Segment Open

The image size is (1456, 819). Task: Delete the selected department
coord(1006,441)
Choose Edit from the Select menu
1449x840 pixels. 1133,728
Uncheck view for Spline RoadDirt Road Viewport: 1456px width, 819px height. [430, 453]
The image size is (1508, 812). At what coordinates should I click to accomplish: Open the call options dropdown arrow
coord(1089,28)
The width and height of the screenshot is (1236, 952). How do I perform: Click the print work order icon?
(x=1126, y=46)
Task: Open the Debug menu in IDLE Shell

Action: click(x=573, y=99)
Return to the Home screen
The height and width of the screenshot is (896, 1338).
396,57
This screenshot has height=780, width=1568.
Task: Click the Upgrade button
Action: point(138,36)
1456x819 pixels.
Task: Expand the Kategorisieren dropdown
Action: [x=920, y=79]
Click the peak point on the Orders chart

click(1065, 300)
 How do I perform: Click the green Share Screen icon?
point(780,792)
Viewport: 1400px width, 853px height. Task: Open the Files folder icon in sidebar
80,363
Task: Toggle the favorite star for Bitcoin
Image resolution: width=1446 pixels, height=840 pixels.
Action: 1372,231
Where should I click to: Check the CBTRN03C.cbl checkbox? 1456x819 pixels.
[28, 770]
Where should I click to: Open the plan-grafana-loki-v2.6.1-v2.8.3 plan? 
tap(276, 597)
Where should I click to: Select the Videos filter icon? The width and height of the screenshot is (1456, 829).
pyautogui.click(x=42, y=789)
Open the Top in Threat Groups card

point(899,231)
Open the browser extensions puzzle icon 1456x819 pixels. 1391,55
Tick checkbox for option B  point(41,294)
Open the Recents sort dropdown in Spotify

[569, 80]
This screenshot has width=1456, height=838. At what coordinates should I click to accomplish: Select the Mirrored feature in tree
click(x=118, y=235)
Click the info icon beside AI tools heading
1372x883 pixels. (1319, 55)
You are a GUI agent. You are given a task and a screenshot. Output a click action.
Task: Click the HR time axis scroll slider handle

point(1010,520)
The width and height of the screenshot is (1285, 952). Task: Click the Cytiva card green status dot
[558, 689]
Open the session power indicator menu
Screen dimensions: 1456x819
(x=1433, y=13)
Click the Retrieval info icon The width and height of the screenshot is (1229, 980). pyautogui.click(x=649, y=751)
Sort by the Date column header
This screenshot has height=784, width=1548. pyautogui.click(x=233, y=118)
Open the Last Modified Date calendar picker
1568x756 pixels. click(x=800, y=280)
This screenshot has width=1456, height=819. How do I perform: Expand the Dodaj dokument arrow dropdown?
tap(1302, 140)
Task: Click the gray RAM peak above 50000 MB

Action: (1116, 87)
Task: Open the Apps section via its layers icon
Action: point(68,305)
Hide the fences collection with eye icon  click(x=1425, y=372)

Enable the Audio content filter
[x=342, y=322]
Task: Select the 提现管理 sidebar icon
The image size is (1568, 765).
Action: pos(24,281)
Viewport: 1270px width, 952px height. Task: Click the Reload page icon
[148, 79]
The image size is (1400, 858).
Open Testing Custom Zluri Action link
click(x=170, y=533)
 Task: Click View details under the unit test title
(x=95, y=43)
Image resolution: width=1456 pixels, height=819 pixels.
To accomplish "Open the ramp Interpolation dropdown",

Segment Closed

- **Task description**:
Return the lines beginning at the one that contains "Task: Click View" and continuing through the last line of the data, exactly as they stand and without any others.

- **Output of the exercise**:
 Task: Click View details under the unit test title
(x=95, y=43)
Image resolution: width=1456 pixels, height=819 pixels.
To accomplish "Open the ramp Interpolation dropdown",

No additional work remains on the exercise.